Wear at the implant-framework interface between titanium implant platform and the additively manufactured titanium and cobalt-chromium frameworks

PurposeTo measure the wear at the implant interface between the Grade 4 titanium (Ti) of the implant and frameworks fabricated using two additively manufactured alloys (Ti alloy and cobalt-chromium [Co-Cr]) pre- and post-artificial aging. Material and methodsThree-unit frameworks supported by two implants were additively manufactured (Atlantis; Dentsply Sirona) using Ti and Co-Cr dental alloys. Two implants (OsseoSpeed EV, Astra Tech; Dentsply Sirona) were torqued on each non-engaging framework. The assembled implant-frameworks were secured into polyurethane foam blocks. Groups were created based on the material and surface assessed: framework (Ti-framework and Co-Cr-framework groups) and implant (Ti-implant group).

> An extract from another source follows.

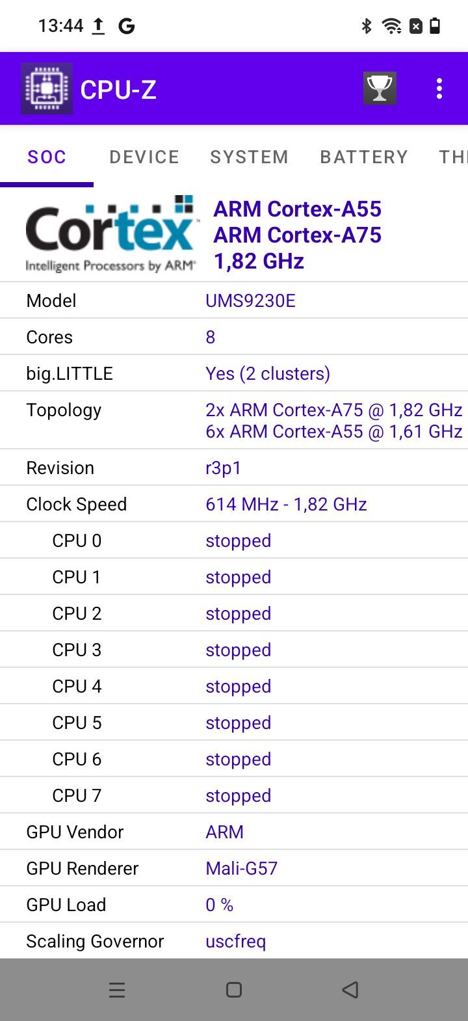This screenshot has height=1021, width=468.
Task: Tap the Model UMS9230E row
Action: tap(234, 300)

Two subgroups were created depending on the location: premolar (PM) and molar (M). Computed tomography images were obtained pre- (as manufactured) and post-simulated mastication procedures. The pre- and post-simulated mastication files of each specimen were aligned using the best-fit algorithm using a metrology program. Wear was measured by calculating the volumetric discrepancies at the implant interface on 64 measurement points per area analyzed. Three-way ANOVA and Tukey tests were used to analyze the data (alpha = 0.05). ResultsThe mean volumetric discrepancy values ranged from 0.8 to 3.1 mu m among all the subgroups tested. The group (framework vs. implant) (p < 0.001) and tooth location (p < 0.001) were significant factors of the mean volumetric discrepancy values obtained. The framework group presented with significantly lower volumetric discrepancy mean values (1 mu m) compared with the implant group (3 mu m), whereas the premolar area obtained significantly lower mean volumetric discrepancy values (1.9 mu m) compared with the molar location (2.3 mu m). ConclusionsVolumetric discrepancies were found at the implant-framework interface tested between the pre- and post-artificial aging measurements ranging from 1 to 3 mu m after 1,200,000 cyclic loading that simulated approximately 12 months of function.